Second, the vast majority of NFL players diagnosed with the neurodegenerative disease were never diagnosed on the field or in a locker room with a concussion. Maybe they had dizziness and disorientation. Perhaps they were treated with smelling salts and a pat on the back. Then they returned to the game, because their position and salary depended on being on the field, not in the trainer’s room. You can say the same about college players. Has that changed? It doesn’t seem to have changed judging by NFL games in the fall, and despite the NFL’s new protocols. Very rarely are players held out or examined for anything other than when they sustain a clear hit to the head that has the player prone on the ground or walking in circles. Everyone should ask the NFL: how do you determine when a concussion happens and when? Does the NFL count dizziness and disorientation? How about something less than that? Are there independent neurologist and neuropsychologists on the sideline who specialize in memory disorders and closed sports head injury? If not, why not? If so, who pays them? And what authority do they have to require a player to come out of a game or not return to play?

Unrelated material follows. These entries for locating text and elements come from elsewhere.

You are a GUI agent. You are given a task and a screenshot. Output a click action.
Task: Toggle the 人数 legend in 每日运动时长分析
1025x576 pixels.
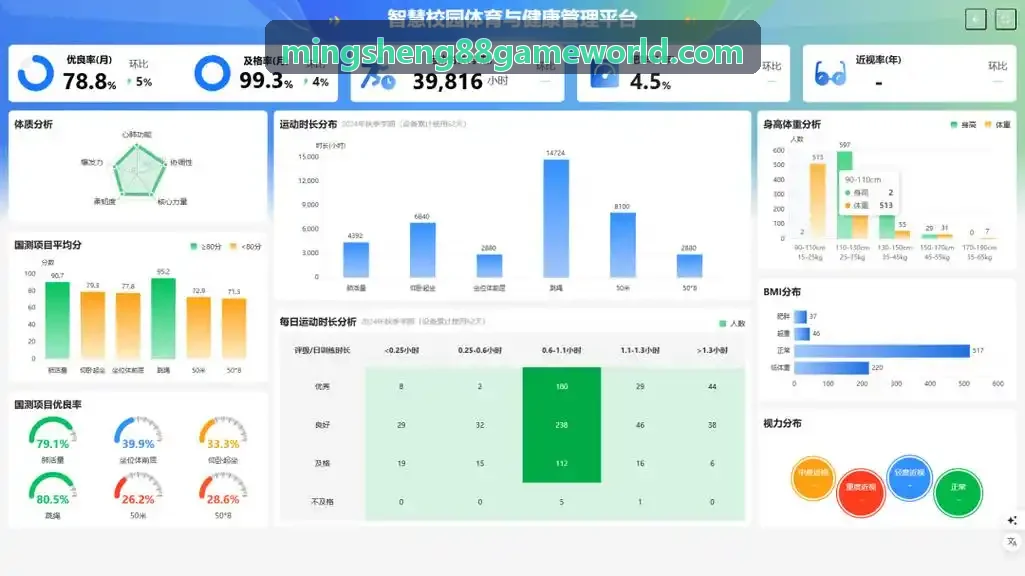(732, 324)
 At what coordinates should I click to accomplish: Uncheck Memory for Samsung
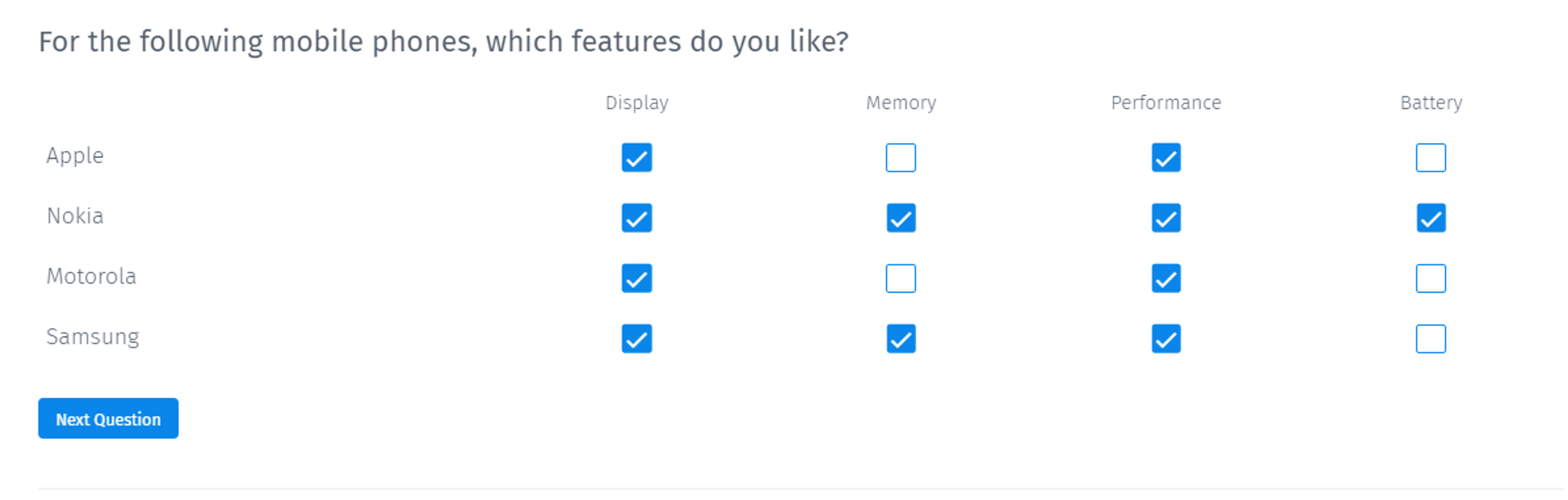click(900, 339)
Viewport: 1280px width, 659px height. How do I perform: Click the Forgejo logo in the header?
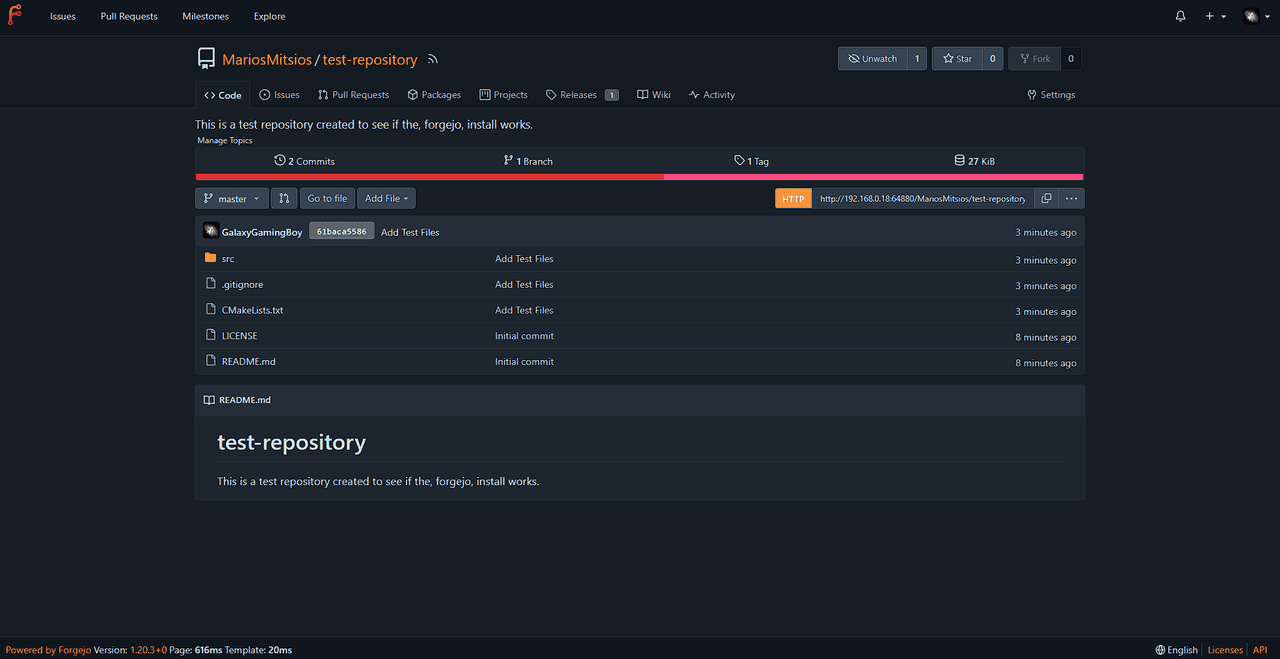[x=16, y=16]
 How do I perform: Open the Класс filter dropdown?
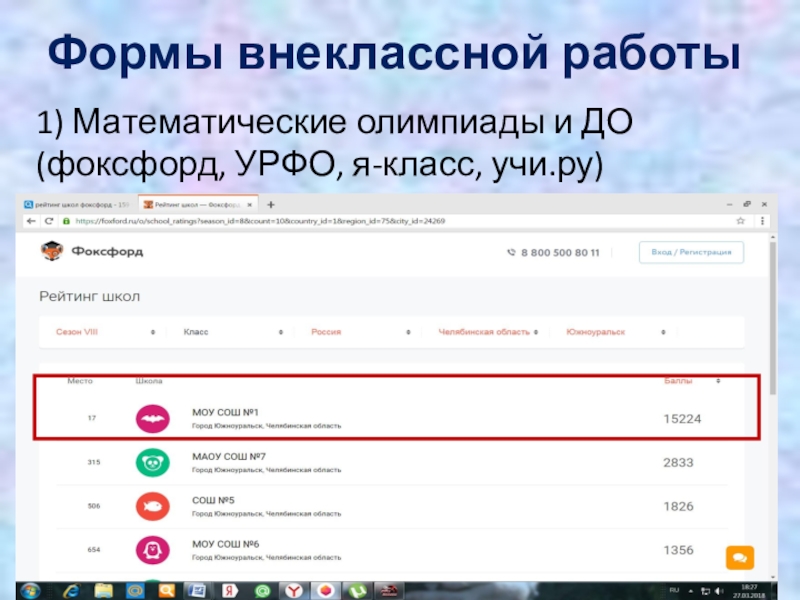[x=231, y=332]
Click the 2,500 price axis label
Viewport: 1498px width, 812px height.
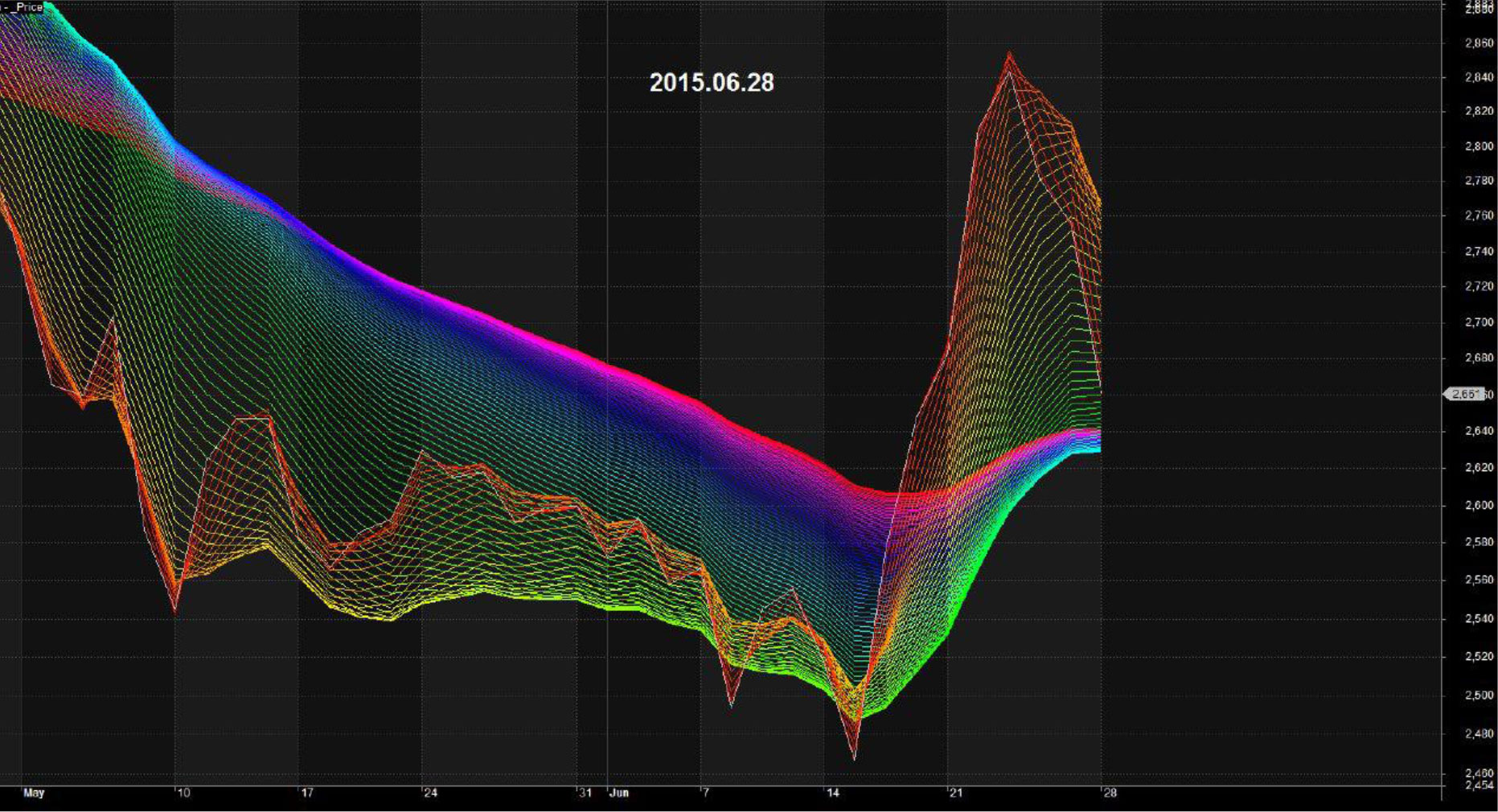pyautogui.click(x=1480, y=695)
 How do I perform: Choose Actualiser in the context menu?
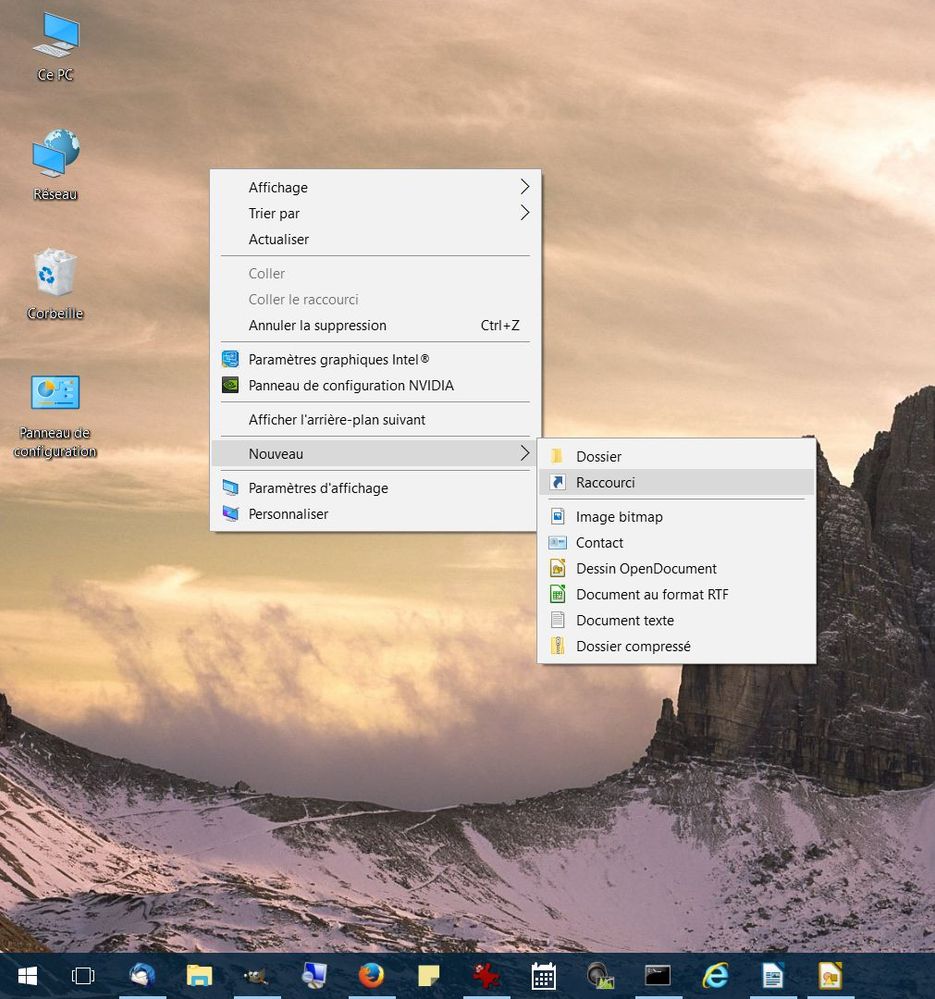tap(279, 239)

And what about baseline testing? Are players given cognitive tests in the summer to see where their abilities are in pre-season, and then again after they’ve played through the first five games of the season, and then the second five games? Does the NFL do that? If not, why not? Every player who plays in the NFL or in college should demand that. Because if a player plays five to ten games during a season and finds that his cognitive ability has been shaved down by 10 to 20% with no recorded, acknowledged, or suspected concussion, that speaks volumes. It tells him that hits are happening to him on the field that put him at risk, and no one sees those hits for what they are. The risk to the player is not just debilitating headaches, sensitivity to light and ringing in the ears. The risk could result in mental disability in 20 to 30 years and a disintegrating family. It’s not pretty. Ask any one of the players whose awards are within the $630,000,000 the NFL already owes them after just two years.
So when the NFL pronounces that “concussions are down,” don’t be fooled. The NFL owners have never been right in the past about this deadly health hazard, and there is no reason to think they are right now.